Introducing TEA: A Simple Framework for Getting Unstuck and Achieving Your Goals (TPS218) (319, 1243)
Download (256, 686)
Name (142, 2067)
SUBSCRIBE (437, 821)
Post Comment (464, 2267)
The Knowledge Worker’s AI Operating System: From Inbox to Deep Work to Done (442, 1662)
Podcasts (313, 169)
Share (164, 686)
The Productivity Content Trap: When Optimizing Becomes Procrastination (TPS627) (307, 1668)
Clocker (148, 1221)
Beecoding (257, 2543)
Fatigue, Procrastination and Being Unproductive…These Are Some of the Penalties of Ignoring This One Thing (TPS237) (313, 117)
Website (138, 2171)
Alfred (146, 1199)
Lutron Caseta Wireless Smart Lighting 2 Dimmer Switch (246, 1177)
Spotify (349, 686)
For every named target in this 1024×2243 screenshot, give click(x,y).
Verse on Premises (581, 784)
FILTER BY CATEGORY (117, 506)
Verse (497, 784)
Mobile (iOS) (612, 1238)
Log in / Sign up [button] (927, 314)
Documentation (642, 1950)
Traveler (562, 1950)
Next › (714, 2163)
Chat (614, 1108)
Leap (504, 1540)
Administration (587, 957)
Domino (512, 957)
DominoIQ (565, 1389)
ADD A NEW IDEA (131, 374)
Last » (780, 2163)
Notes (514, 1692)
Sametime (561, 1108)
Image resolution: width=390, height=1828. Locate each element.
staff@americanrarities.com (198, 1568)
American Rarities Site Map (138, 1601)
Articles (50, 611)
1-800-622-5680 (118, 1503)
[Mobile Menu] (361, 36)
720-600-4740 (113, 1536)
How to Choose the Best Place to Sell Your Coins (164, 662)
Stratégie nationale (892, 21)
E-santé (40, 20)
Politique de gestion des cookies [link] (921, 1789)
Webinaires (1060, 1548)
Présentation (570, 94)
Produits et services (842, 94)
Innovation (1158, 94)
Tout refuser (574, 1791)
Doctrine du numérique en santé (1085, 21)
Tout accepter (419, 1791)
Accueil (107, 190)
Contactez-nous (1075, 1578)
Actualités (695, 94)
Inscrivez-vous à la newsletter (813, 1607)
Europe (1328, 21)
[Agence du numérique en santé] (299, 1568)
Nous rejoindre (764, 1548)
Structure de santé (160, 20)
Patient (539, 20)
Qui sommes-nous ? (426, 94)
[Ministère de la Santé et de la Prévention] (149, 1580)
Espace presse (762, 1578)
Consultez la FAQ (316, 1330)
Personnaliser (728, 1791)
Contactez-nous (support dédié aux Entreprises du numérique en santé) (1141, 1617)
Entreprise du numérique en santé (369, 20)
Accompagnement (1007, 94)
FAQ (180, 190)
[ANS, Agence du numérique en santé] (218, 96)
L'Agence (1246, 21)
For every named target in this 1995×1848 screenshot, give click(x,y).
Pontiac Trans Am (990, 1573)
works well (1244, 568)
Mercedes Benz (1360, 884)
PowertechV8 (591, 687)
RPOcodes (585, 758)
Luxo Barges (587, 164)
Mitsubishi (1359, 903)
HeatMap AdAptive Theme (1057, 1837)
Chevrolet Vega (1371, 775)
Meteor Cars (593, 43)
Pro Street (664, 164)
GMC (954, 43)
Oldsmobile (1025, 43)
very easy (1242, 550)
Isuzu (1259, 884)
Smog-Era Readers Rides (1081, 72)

# WHAT IS BEING ASKED:
Give an exact transcription of all the material.

# ANSWER TO THE PROBLEM:
Introducing TEA: A Simple Framework for Getting Unstuck and Achieving Your Goals (TPS218) (319, 1243)
Download (256, 686)
Name (142, 2067)
SUBSCRIBE (437, 821)
Post Comment (464, 2267)
The Knowledge Worker’s AI Operating System: From Inbox to Deep Work to Done (442, 1662)
Podcasts (313, 169)
Share (164, 686)
The Productivity Content Trap: When Optimizing Becomes Procrastination (TPS627) (307, 1668)
Clocker (148, 1221)
Beecoding (257, 2543)
Fatigue, Procrastination and Being Unproductive…These Are Some of the Penalties of Ignoring This One Thing (TPS237) (313, 117)
Website (138, 2171)
Alfred (146, 1199)
Lutron Caseta Wireless Smart Lighting 2 Dimmer Switch (246, 1177)
Spotify (349, 686)
For every named target in this 1024×2243 screenshot, give click(x,y).
Verse on Premises (581, 784)
FILTER BY CATEGORY (117, 506)
Verse (497, 784)
Mobile (iOS) (612, 1238)
Log in / Sign up [button] (927, 314)
Documentation (642, 1950)
Traveler (562, 1950)
Next › (714, 2163)
Chat (614, 1108)
Leap (504, 1540)
Administration (587, 957)
Domino (512, 957)
DominoIQ (565, 1389)
ADD A NEW IDEA (131, 374)
Last » (780, 2163)
Notes (514, 1692)
Sametime (561, 1108)
Image resolution: width=390, height=1828. Locate each element.
staff@americanrarities.com (198, 1568)
American Rarities Site Map (138, 1601)
Articles (50, 611)
1-800-622-5680 (118, 1503)
[Mobile Menu] (361, 36)
720-600-4740 (113, 1536)
How to Choose the Best Place to Sell Your Coins (164, 662)
Stratégie nationale (892, 21)
E-santé (40, 20)
Politique de gestion des cookies [link] (921, 1789)
Webinaires (1060, 1548)
Présentation (570, 94)
Produits et services (842, 94)
Innovation (1158, 94)
Tout refuser (574, 1791)
Doctrine du numérique en santé (1085, 21)
Tout accepter (419, 1791)
Accueil (107, 190)
Contactez-nous (1075, 1578)
Actualités (695, 94)
Inscrivez-vous à la newsletter (813, 1607)
Europe (1328, 21)
[Agence du numérique en santé] (299, 1568)
Nous rejoindre (764, 1548)
Structure de santé (160, 20)
Patient (539, 20)
Qui sommes-nous ? (426, 94)
[Ministère de la Santé et de la Prévention] (149, 1580)
Espace presse (762, 1578)
Consultez la FAQ (316, 1330)
Personnaliser (728, 1791)
Contactez-nous (support dédié aux Entreprises du numérique en santé) (1141, 1617)
Entreprise du numérique en santé (369, 20)
Accompagnement (1007, 94)
FAQ (180, 190)
[ANS, Agence du numérique en santé] (218, 96)
L'Agence (1246, 21)
For every named target in this 1995×1848 screenshot, give click(x,y).
Pontiac Trans Am (990, 1573)
works well (1244, 568)
Mercedes Benz (1360, 884)
PowertechV8 (591, 687)
RPOcodes (585, 758)
Luxo Barges (587, 164)
Mitsubishi (1359, 903)
HeatMap AdAptive Theme (1057, 1837)
Chevrolet Vega (1371, 775)
Meteor Cars (593, 43)
Pro Street (664, 164)
GMC (954, 43)
Oldsmobile (1025, 43)
very easy (1242, 550)
Isuzu (1259, 884)
Smog-Era Readers Rides (1081, 72)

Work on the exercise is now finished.